Venture philanthropy complicates this picture by introducing a tax-exempt loophole. An organization like the Cystic Fibrosis Foundation will take in tax-exempt donations to invest in a pharmaceutical company — in this case,Vertex Pharmaceuticals — to develop drugs based on publicly funded research. Venture philanthropies can then sell the results of that research to private industry to deliver drugs to the market.
There is nothing to stop pharmaceutical companies from creating their own philanthropies, funding research with tax-exempt dollars and then selling themselves the rights to the intellectual property. Without price controls on the final product that come with public funding, the potential costs of the resulting medicines are limitless.

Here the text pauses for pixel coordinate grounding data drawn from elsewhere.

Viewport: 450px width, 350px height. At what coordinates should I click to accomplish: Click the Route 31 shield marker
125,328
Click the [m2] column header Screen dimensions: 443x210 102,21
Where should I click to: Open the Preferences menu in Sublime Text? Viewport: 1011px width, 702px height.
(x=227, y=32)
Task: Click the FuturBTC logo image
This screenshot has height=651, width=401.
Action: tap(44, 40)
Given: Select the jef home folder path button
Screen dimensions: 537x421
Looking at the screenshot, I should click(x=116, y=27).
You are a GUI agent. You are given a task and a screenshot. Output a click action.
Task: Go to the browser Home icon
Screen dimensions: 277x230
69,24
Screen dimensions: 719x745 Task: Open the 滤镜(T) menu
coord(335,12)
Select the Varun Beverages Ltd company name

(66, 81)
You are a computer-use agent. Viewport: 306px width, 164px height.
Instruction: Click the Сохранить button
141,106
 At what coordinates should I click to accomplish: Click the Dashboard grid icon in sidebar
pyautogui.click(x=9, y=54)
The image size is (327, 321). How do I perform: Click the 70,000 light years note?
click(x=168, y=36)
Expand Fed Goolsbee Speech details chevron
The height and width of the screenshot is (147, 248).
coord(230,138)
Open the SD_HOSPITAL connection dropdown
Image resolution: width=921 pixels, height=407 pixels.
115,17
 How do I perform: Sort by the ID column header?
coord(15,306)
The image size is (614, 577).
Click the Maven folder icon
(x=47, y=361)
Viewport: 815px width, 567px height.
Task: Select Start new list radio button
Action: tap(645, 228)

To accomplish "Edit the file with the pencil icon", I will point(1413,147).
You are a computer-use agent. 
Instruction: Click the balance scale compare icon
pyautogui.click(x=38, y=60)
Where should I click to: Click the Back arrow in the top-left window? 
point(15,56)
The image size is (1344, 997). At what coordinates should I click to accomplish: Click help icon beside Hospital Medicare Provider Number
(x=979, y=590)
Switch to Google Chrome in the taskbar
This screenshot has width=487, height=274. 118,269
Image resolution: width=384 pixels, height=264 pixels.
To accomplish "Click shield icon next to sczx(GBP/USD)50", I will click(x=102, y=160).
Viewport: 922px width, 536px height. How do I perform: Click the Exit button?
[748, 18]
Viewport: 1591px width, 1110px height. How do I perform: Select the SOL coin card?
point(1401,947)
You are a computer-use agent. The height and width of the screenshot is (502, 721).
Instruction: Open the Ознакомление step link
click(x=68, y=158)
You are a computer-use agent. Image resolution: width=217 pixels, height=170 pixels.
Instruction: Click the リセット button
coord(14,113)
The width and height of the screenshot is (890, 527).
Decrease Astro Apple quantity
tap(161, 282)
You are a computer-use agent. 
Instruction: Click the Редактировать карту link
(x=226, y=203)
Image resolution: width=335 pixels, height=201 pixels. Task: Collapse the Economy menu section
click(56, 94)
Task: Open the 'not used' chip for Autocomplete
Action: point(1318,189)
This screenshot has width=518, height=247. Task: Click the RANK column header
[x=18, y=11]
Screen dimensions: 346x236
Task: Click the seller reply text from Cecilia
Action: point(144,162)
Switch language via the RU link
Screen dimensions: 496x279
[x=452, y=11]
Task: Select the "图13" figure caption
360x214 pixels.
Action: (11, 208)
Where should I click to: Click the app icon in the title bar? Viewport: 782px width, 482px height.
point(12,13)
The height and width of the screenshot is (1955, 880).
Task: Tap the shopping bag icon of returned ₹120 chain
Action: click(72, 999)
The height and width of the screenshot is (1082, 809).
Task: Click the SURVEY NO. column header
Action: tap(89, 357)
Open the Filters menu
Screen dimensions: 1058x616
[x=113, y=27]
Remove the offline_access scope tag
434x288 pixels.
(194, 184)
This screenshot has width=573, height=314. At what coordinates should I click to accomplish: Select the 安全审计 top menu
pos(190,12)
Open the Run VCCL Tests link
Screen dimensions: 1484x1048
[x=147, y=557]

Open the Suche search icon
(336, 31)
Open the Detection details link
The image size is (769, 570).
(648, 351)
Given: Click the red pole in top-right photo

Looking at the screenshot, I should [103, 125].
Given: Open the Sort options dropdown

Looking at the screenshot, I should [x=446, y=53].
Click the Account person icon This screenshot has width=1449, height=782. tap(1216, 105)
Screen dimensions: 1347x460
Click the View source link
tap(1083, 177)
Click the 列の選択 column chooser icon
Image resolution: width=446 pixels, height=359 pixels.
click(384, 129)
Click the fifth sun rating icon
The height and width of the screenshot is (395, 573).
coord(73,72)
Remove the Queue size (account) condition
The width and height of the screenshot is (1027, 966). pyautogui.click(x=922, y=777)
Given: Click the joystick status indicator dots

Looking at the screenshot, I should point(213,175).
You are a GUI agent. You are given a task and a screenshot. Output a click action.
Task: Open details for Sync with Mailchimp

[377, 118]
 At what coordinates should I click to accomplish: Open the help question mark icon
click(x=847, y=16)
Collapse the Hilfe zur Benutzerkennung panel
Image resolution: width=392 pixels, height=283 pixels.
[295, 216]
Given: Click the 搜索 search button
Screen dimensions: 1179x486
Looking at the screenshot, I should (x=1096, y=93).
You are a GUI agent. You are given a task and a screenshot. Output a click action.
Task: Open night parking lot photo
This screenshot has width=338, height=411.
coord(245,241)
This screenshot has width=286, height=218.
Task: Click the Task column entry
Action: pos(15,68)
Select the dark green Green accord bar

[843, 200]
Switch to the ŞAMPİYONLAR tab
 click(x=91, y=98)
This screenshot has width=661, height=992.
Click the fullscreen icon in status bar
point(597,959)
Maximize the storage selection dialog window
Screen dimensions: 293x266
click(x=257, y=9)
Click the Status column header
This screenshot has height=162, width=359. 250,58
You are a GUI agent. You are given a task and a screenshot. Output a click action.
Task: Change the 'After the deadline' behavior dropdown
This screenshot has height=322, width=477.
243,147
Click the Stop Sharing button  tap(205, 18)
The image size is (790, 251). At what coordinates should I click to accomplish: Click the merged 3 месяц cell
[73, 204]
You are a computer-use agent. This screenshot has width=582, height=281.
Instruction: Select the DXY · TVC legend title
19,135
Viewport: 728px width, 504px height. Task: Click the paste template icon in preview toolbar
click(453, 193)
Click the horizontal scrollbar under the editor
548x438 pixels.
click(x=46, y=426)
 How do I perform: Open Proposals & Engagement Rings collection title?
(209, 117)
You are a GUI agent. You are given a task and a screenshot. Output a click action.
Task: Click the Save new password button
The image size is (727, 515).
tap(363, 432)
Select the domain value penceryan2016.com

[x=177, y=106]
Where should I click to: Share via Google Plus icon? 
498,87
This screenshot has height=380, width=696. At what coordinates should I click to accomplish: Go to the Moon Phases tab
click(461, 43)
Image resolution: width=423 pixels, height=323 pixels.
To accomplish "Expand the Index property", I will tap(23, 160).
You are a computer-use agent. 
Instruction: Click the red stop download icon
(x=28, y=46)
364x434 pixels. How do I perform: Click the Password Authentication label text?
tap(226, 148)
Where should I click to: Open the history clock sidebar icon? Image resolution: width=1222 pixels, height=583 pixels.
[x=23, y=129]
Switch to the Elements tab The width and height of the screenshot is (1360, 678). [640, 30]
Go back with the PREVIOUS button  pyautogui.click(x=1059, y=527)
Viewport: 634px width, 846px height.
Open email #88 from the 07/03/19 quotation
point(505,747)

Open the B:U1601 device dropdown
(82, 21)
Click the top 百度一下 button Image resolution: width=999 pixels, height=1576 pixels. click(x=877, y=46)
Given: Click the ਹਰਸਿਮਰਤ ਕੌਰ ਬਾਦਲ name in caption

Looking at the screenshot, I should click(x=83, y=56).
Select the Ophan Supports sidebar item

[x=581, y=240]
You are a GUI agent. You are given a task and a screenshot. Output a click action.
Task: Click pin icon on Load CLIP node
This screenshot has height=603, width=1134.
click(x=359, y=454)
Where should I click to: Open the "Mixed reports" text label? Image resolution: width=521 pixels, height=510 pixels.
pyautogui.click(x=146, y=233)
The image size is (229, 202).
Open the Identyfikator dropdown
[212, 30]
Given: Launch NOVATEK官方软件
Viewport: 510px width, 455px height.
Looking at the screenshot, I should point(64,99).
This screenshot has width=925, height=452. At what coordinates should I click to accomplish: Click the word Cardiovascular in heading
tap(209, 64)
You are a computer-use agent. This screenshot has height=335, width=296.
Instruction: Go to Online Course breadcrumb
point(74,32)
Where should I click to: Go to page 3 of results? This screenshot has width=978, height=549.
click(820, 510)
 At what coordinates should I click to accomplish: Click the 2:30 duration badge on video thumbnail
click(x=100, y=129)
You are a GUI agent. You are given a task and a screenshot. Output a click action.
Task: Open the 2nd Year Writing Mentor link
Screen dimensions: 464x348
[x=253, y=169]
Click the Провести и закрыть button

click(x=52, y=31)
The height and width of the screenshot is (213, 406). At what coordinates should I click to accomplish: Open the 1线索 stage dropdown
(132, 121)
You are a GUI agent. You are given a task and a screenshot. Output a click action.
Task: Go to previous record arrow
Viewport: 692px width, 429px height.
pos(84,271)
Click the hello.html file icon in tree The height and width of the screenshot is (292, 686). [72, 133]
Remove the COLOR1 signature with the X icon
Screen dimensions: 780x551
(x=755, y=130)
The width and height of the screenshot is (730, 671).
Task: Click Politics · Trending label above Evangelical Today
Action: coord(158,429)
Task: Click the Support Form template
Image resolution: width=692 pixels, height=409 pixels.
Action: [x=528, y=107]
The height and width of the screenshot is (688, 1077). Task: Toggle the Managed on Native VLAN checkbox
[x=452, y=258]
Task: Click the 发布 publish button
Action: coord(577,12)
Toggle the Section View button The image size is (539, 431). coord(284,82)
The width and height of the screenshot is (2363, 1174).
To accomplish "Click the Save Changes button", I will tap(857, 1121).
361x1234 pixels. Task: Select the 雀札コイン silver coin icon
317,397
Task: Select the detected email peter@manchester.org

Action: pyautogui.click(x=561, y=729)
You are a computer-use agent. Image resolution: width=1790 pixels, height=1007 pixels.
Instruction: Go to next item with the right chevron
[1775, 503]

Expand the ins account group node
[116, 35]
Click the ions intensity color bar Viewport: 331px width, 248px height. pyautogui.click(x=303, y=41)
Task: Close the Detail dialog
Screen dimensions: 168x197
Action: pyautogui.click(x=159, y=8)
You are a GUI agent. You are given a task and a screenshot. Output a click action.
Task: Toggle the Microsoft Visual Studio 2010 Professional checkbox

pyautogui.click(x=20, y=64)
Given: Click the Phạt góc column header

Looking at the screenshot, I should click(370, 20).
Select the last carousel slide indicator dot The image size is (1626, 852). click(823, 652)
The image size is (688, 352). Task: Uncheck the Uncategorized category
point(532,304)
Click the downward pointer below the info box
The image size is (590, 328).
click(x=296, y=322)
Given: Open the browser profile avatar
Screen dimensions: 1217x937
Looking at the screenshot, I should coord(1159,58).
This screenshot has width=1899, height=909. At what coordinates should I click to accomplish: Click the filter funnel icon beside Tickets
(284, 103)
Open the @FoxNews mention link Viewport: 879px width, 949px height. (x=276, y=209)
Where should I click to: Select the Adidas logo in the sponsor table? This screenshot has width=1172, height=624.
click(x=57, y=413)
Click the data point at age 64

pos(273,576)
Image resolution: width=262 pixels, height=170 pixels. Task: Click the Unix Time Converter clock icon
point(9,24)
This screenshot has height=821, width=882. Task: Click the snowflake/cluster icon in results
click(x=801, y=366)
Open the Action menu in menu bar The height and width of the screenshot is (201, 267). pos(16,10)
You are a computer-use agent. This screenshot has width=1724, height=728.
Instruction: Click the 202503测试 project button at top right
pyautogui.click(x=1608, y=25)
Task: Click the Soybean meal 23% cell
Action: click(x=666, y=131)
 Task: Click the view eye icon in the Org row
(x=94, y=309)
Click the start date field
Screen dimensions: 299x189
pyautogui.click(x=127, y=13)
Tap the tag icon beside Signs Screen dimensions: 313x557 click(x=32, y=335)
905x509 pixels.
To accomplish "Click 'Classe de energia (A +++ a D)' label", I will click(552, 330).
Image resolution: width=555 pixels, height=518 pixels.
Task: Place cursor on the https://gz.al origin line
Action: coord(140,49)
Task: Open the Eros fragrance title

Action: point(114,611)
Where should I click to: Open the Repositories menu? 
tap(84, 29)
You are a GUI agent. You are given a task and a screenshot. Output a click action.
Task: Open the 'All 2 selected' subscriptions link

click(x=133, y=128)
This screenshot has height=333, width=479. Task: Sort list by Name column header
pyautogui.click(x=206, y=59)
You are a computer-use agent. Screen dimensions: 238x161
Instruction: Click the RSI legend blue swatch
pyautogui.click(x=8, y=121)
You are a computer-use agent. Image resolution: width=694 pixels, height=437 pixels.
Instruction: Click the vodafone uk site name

So far, there is no effort to extend government price controls to venture-philanthropy-derived research. The Cystic Fibrosis Foundation did little to lobby for lower prices on the drugs that were developed from the research it funded. As a result, Kalydeco, a cystic fibrosis medication it funded, is one of the most expensive drugs available, at $300,000 a year.
The idea of a public-private research transfer is not without precedent. In 1980, Congress passed the Bayh-Dole Act, which allowed publicly funded universities to sell off exclusive licenses on their research to private industry. The act was intended to drive funding for academic research and innovation.
But the resulting race for private funding has created perverse incentives to research blockbuster drugs, even if they are not the most imperative from a public policy standpoint. The impetus to produce more and more profitable research has also driven down the quality of academic work, promoting ghostwritten papers, sloppy peer review and the burying of unfavorable clinical-trial results. Venture philanthropy builds off the model created by Bayh-Dole, but with tax exemptions and a sheen of generosity on top of the lucrative payoff.
One argument in favor of venture philanthropy is that it creates a way to sustain small foundations that study rare diseases that, from a for-profit point of view, aren’t worth investigating.
But while Big Pharma might be faulted for funneling billions of dollars into erectile-dysfunction drugs and off-label drug marketing, researching extremely rare diseases may also represent a misuse of public and private funds. Efforts to cure, rather than treat or prevent, obscure diseases can be expensive, diverting investment from more common afflictions. The high costs of focusing on rare diseases are then eventually pushed onto the health care system by way of egregiously high drug prices. Such a choice involves an incredibly complex moral calculus, one that is best processed by democratic public institutions.
To make medical advancements truly philanthropic, the profit motive needs to be removed from the equation. If the intent is to cure rare diseases, then we should be increasing the budget for the National Institutes of Health and other research initiatives. Instead of gala balls and donor drives, higher taxes on the same rich benefactors could be used to fund the research that isn’t already being supported. Biotech patents developed through venture philanthropy should not have exclusive rights attached to them.
This would allow generic versions of drugs onto the market, which would go a long way toward keeping health care costs down and not driving the uninsured into debt.